▶ Action item A: Duplicate the portion of the blog post on Florida AP pass rates beginning at the words "When I look" and stopping after "national pass rate.".
▶ Action item B: According to the blog post on Florida AP pass rates, what was the Florida pass rate on the Biology exam?
▶ Action item C: Take the blog post on Florida AP pass rates further, picking up after its final sentence.

▶ Document excerpt:
=== Section Start ===

The Orlando Sentinel’s education blog School Zone has published 2009 Florida pass rates (scoring 3 or above) on Advanced Placement exams for fourteen subjects.
When I look at the bar graph, I see reasonable pass rates in the English courses (English Language, English Literature) and the calculus courses (AB and BC). On these exams, the Florida pass rate is within shouting distance of the national pass rate.
In the natural sciences, there are substantial gaps between the Florida pass rates and national pass rates. In Biology, an Advanced Placement course that my own kids’ high school is pushing for freshmen (no, I’m not making this up), the Florida pass rate is 32%, compared to a national pass rate of 49%. There are similar gaps in Environmental Science, Chemistry and Physics B (the algebra-based physics course) between the Florida and national pass rates.
AP aficionados will have noticed that I didn’t mention Physics C, the calculus-based physics course. The Orlando Sentinel’s AP expert, Leslie Postal, passed these Florida numbers along: Only 789 Florida students took the Physics C Mechanics test in 2009. Of those, 443 passed. Only 305 took the Physics C Electricity and Magnetism test, and 167 passed. So the state’s colleges and universities need one less lecture course section in calculus-based electricity and magnetism this year than they would have without the Physics C test.

=== Section End ===

▶ Extracted data:
=== Section Start ===

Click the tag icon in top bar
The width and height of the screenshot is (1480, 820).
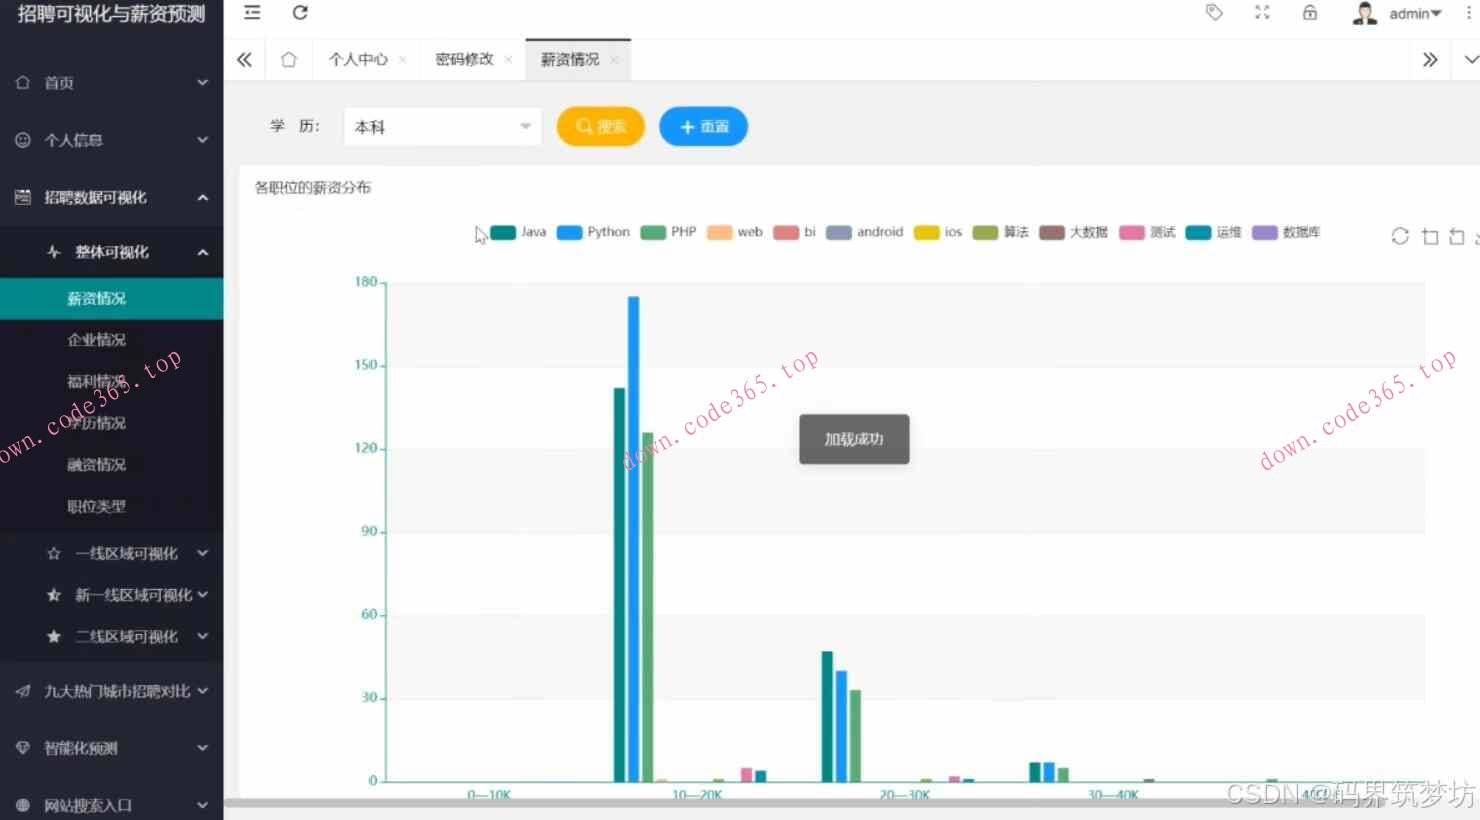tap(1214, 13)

=== Section End ===
=== Section Start ===

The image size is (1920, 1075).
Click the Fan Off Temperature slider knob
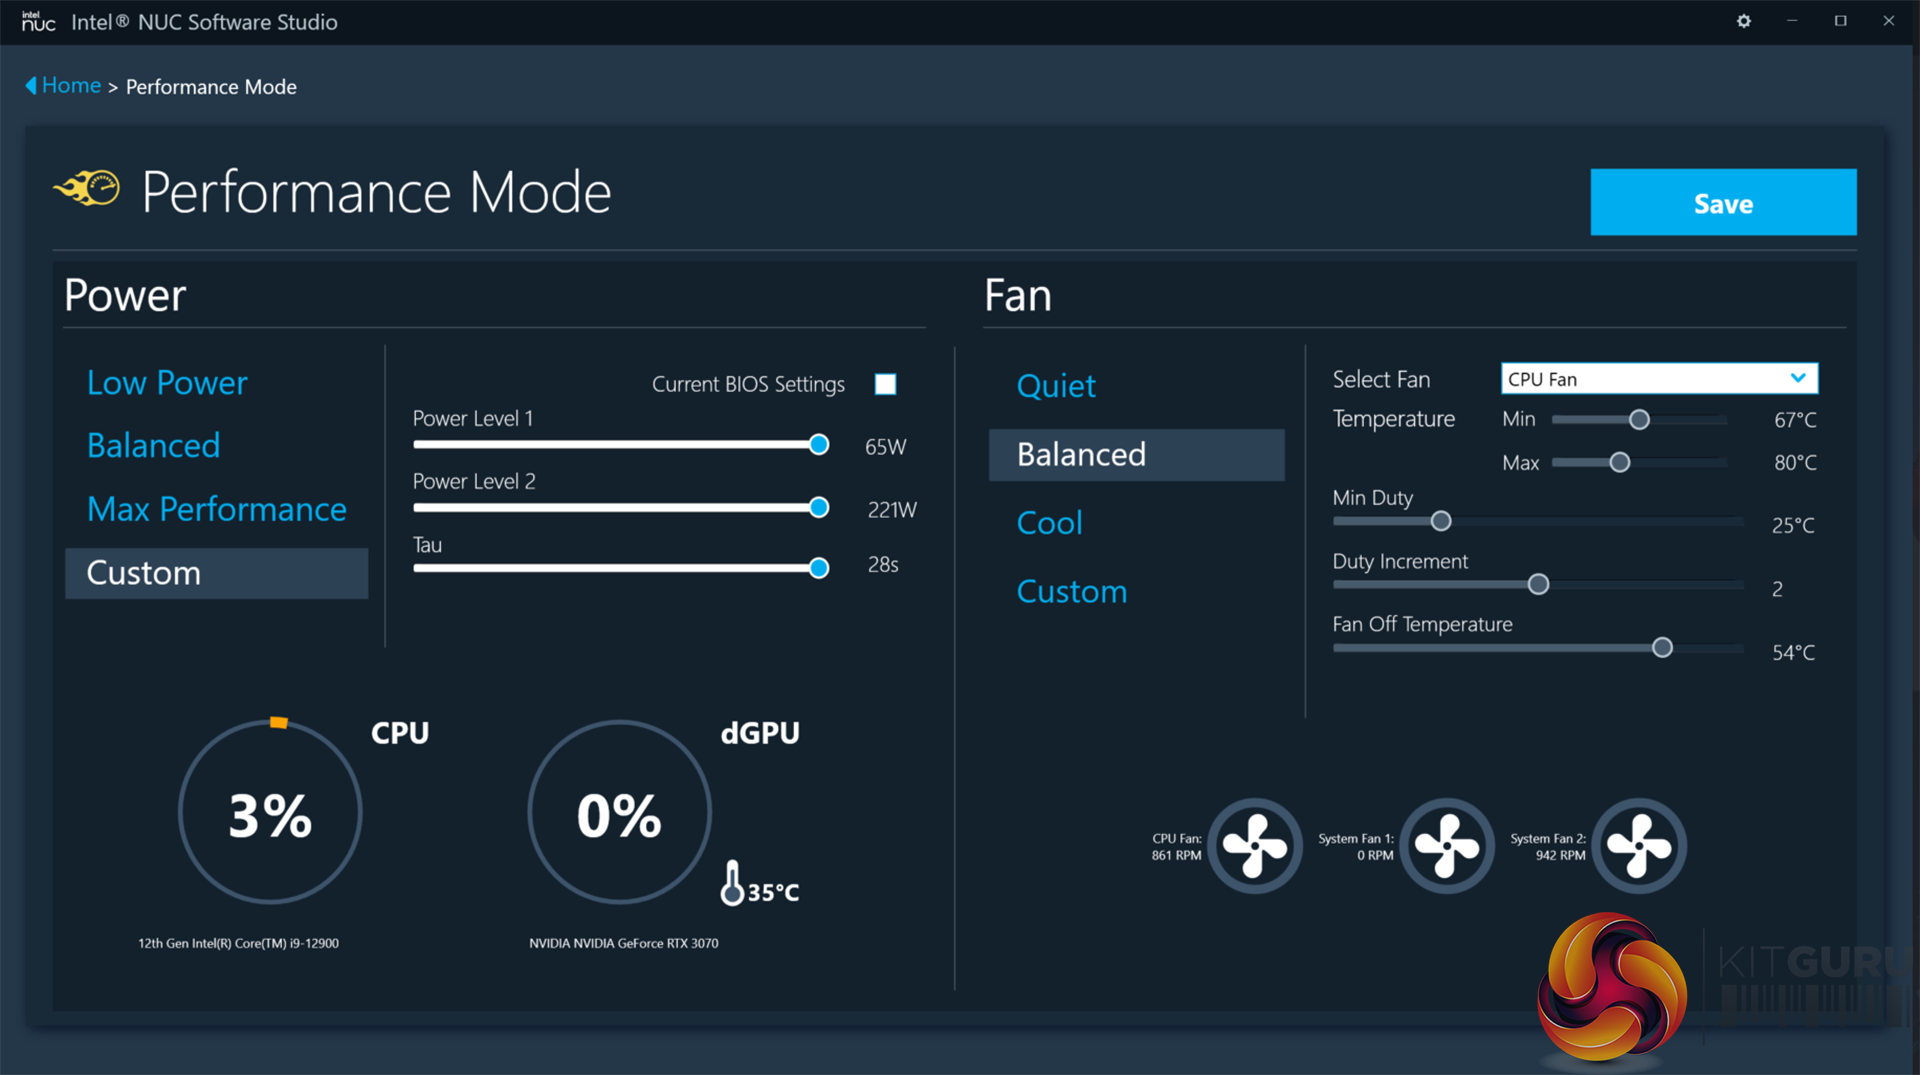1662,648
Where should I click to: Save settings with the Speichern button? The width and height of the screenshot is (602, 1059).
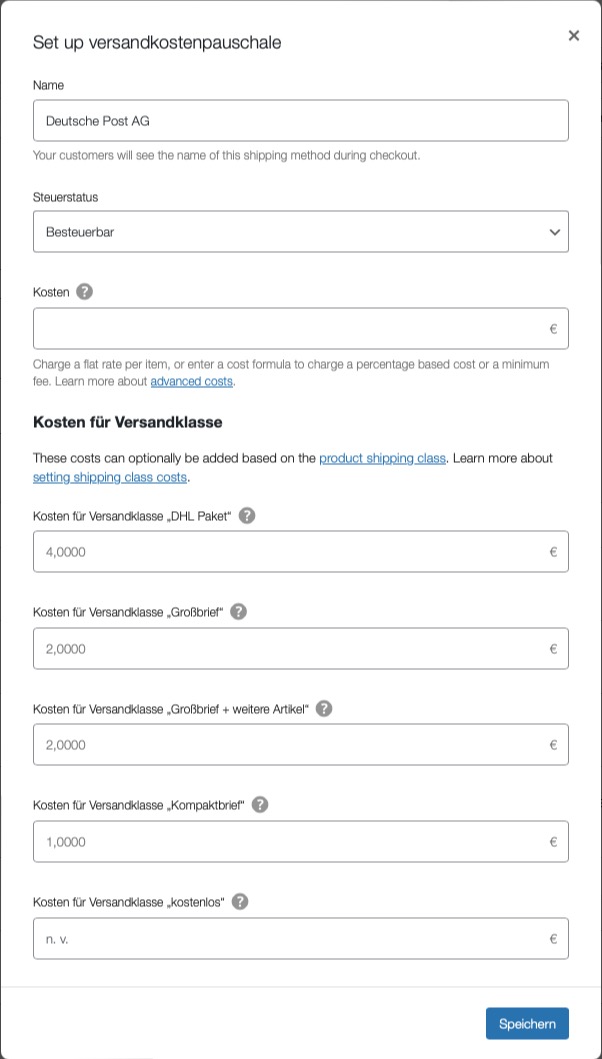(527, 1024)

=== Section End ===

▶ Written response A:
When I look at the bar graph, I see reasonable pass rates in the English courses (English Language, English Literature) and the calculus courses (AB and BC). On these exams, the Florida pass rate is within shouting distance of the national pass rate.

▶ Written response B: The Florida pass rate on the Biology exam was 32%.

▶ Written response C:
Social studies/sciences also appear to be weak. There are yawning gaps between the Florida and national pass rates in US History, US Government and Politics, World History (another course pushed for freshmen at my kids’ high school) and Macroeconomics.
In short, the Florida AP English Language program is going OK, as is the calculus program; natural sciences and social studies/sciences, not so much. The reader may have noticed that the subject areas in which Florida is having success are the same as those tested annually by the FCAT. The natural sciences are seldom tested by the FCAT, and social studies/sciences not at all.
I will leave the interpretation of the causal relationships of this situation to the reader.